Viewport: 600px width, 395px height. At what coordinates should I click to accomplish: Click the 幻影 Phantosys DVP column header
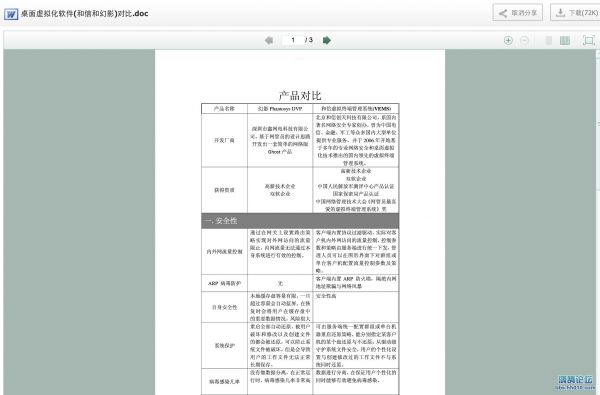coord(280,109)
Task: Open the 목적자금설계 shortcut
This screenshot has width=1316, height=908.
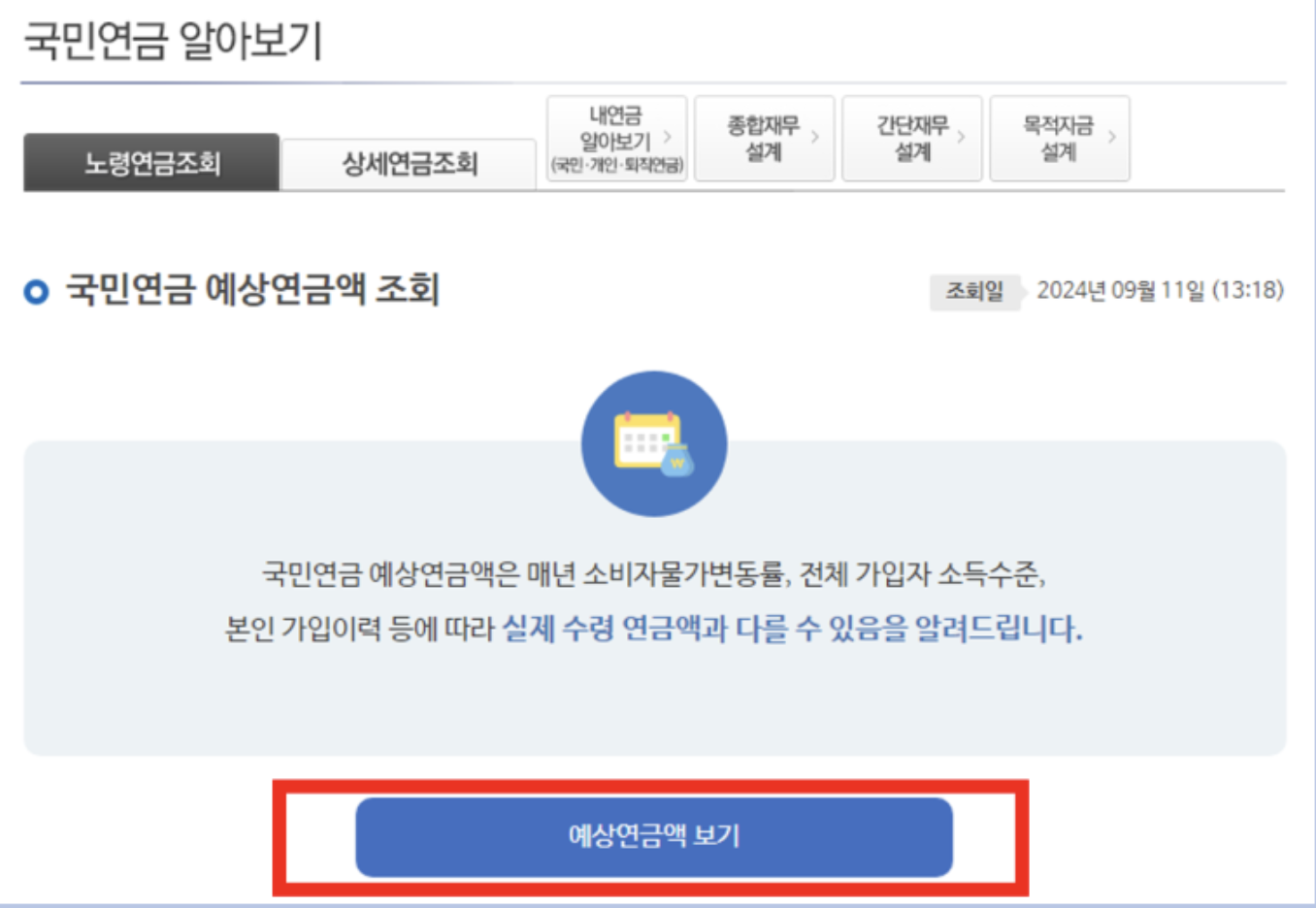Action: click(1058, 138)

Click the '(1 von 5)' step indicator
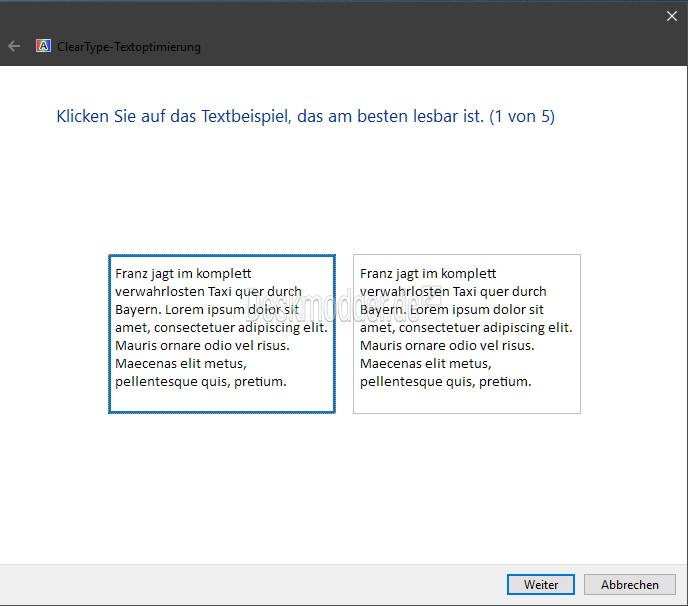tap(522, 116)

************

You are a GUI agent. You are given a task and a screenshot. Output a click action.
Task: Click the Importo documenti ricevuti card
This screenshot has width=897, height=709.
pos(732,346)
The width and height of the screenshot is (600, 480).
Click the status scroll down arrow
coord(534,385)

************

* Objective: Recast the records as a Markdown table with the columns Row and Record line, starting with the line that contains "Task: Open the 목적자금설계 shortcut" and going on through the line that contains "tap(522, 116)". Number each line, skip blank lines, and leave the pictures out.

* Correct result:
| Row | Record line |
|---|---|
| 1 | Task: Open the 목적자금설계 shortcut |
| 2 | This screenshot has width=1316, height=908. |
| 3 | Action: click(1058, 138) |
| 4 | Click the '(1 von 5)' step indicator |
| 5 | tap(522, 116) |